Instructions for the task:
The answer must be an exact copy of every entry.
=== Extracted information ===
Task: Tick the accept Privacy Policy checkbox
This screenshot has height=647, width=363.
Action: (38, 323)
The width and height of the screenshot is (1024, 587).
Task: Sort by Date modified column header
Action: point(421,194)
===
Answer to the exercise:
Task: Tick the accept Privacy Policy checkbox
This screenshot has height=647, width=363.
Action: (38, 323)
The width and height of the screenshot is (1024, 587).
Task: Sort by Date modified column header
Action: point(421,194)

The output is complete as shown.